Here you can find an example of using
Dask by dask-jobqueue
with SLURMCluster
and dask.array
for the Monte-Carlo estimation of Pi.
``
mpi4py - MPI for Python
Message Passing Interface (MPI) is a standardized and portable message-passing standard, designed to function on a wide variety of parallel computing architectures. The Message Passing Interface (MPI) is a library specification that allows HPC to pass information between its various nodes and clusters. MPI is designed to provide access to advanced parallel hardware for end-users, library writers and tool developers.
mpi4py (MPI for Python) provides bindings of the MPI standard for the Python programming language, allowing any Python program to exploit multiple processors.
mpi4py is based on MPI-2 C++ bindings. It supports almost all MPI calls. This implementation is popular on Linux clusters and in the SciPy community. Operations are primarily methods of communicator objects. It supports communication of pickle-able Python objects. mpi4py provides optimized communication of NumPy arrays.
mpi4py is included in the SciPy-bundle modules on the ZIH system.
marie@compute$ module load SciPy-bundle/2020.11-foss-2020b
Module SciPy-bundle/2020.11-foss-2020b and 28 dependencies loaded.
marie@compute$ pip list
Package Version
----------------------------- ----------
[...]
mpi4py 3.0.3
[...]
Other versions of the package can be found with
marie@compute$ module spider mpi4py
-----------------------------------------------------------------------------------------------------------------------------------------
mpi4py:
-----------------------------------------------------------------------------------------------------------------------------------------
Versions:
mpi4py/1.3.1
mpi4py/2.0.0-impi
mpi4py/3.0.0 (E)
mpi4py/3.0.2 (E)
mpi4py/3.0.3 (E)
Names marked by a trailing (E) are extensions provided by another module.

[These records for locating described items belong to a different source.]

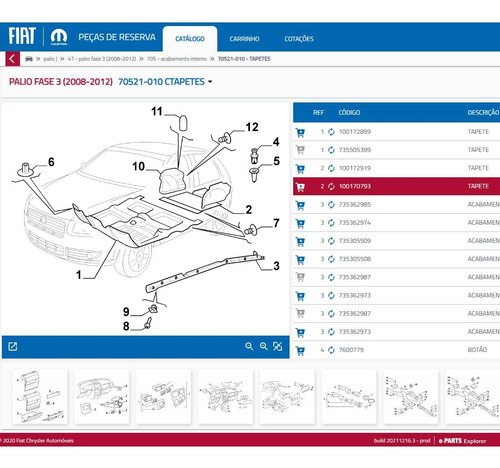Open diagram in new window icon
The height and width of the screenshot is (468, 500).
[13, 347]
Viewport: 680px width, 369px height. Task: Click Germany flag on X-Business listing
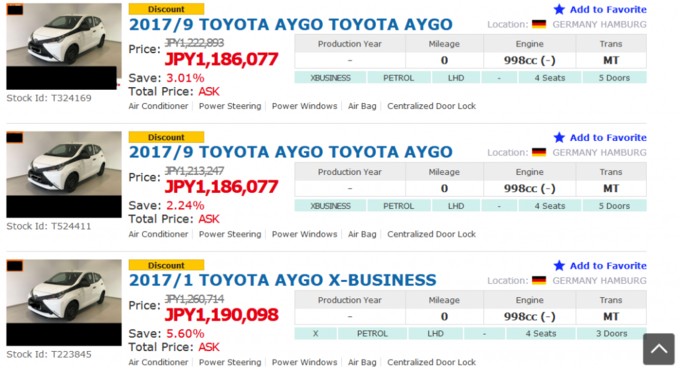coord(539,281)
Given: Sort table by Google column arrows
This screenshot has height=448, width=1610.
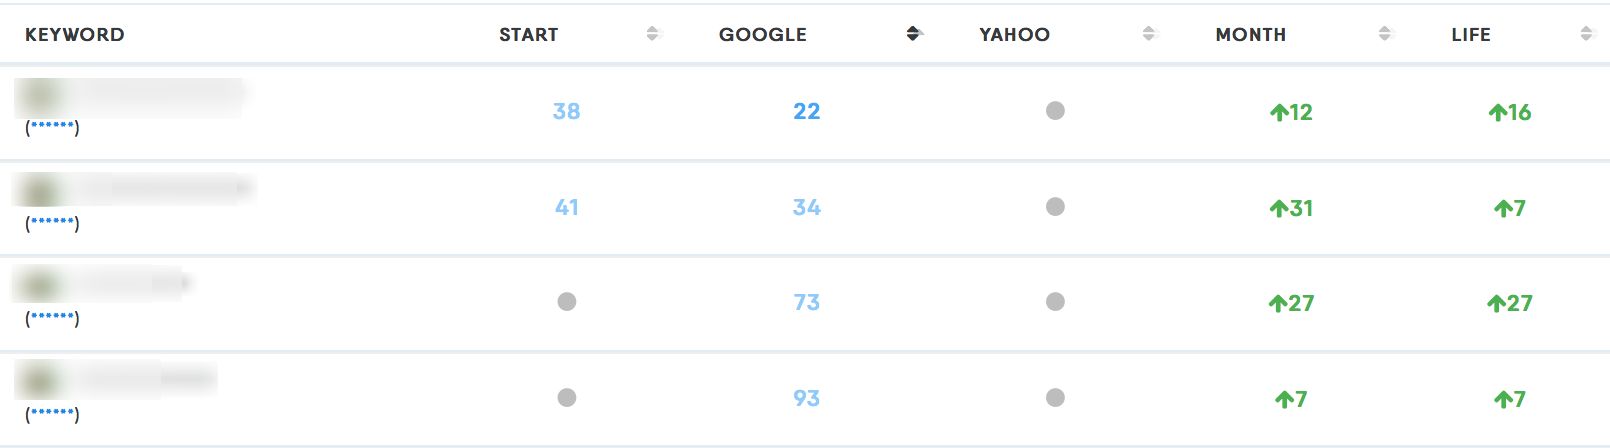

-----------------------------------------------------------------------------------------------------------------------------------------
For detailed information about a specific "mpi4py" package (including how to load the modules) use the module's full name.
Note that names that have a trailing (E) are extensions provided by other modules.
For example:
$ module spider mpi4py/3.0.3
-----------------------------------------------------------------------------------------------------------------------------------------
Moreover, it is possible to install Mpi4py in your local conda environment:
marie@login$ srun -p ml --time=04:00:00 -n 1 --pty --mem-per-cpu=8000 bash #allocate recources
marie@compute$ module load modenv/ml
marie@compute$ module load PythonAnaconda/3.6 #load module to use conda
marie@compute$ conda create --prefix=<location_for_your_environment> python=3.6 anaconda #create conda virtual environment
marie@compute$ conda activate <location_for_your_environment> #activate your virtual environment
marie@compute$ conda install -c conda-forge mpi4py #install mpi4py
marie@compute$ python #start python
Check if mpi4py is running correctly
from mpi4py import MPI
comm = MPI.COMM_WORLD
print("%d of %d" % (comm.Get_rank(), comm.Get_size()))
For the multi-node case use a script similar with this:
#!/bin/bash
#SBATCH --nodes=2
#SBATCH -p ml
#SBATCH --tasks-per-node=2
#SBATCH --cpus-per-task=1
module load modenv/ml
module load PythonAnaconda/3.6
eval "$(conda shell.bash hook)"
conda activate /home/marie/conda-virtual-environment/kernel2 && srun python mpi4py_test.py #specify name of your virtual environment
For the verification of the multi-node case, you can use as a test file the python-code from the previous part (with verification of the installation).